A Fantastic Fear of Everything (2012) joins a growing list of disappointing Simon Pegg projects that lack the charm and wit of his early endeavours (with Edgar Wright) such as cult series Spaced and big screen outings Shaun of The Dead (2004) and Hot Fuzz (2007). This surreal comedy, written and directed by Crispin Mills and Chris Hopewell, contains elements of Pegg’s own distinctive style of humour, but is ultimately unsuccessful in its attempts to rekindle such past glories.
Jack (Pegg) is a children’s author who has turned his hand to crime fiction, specialising in macabre and disturbing stories about serial killers set in the Victorian London. His research has taken its toll, resulting in a paranoid delusion that almost everyone is out to kill him. After a meeting with his agent (an excellent acid-tipped performance by Claire Higgins), Jack discovers a Hollywood exec is interested in his work. In order to make it to the meeting, Jack must confront his numerous fears, which means not just leaving his house but also facing his biggest phobia of all – the dreaded launderette.

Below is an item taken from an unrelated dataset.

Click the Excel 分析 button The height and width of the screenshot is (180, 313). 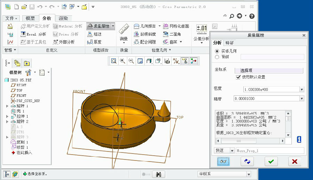pyautogui.click(x=33, y=34)
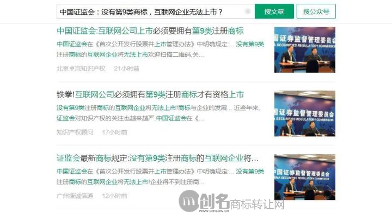Open third result's snippet mentioning 企业得不到注册商
Image resolution: width=392 pixels, height=218 pixels.
[160, 177]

The most entertaining aspect of this generally disappointing comedy is to be found in the production design, which submerges the viewer in an unreal world that crosses 1970s London with a nightmarish fairytale fantasy. Relatively few sets are used, imbuing the claustrophobic atmosphere felt by Jack in an enjoyably exaggerated way. Also enjoyable are several outlandish animation cut-scenes relating to Jack’s children’s book. These have been given an adult twist, depicting a deranged hedgehog in a tumble-down universe, recalling the 1960s stop-motion classics Bagpuss and The Wombles.
Sadly, these two elements, however impressive, are let down by A Fantastic Fear of Everything’s hit-and-miss comedy. Mills and Hopewell have failed to recapture the surreal comedy that Pegg can do so well, with the best joke in the film at the expense of psychoanalysis – featuring Jack’s pirate-costumed psychiatrist Dr. Friedkin (Paul Freeman). Essentially, the problem with this ramshackle comedy is that it appeals to a very small audience. Most of the jokes involve London clichés such as the dangerous reputation of Brixton (not totally endorsed by this reviewer) and the inadequacy of Community Support Officers. This may well just about work for British audiences, but it is hard to see how it will translate for the American or European markets.
Pegg fans may well feel slightly cheated by A Fantastic Fear Of Everything, which puts style over substance and supplies only a few moments capable of evoking genuine audible chuckles. Mills and Hopewell’s latest endeavour is really nothing more than a hybrid blend of Bagpuss with Spaced, but sadly lacking the full charm of either cult classic.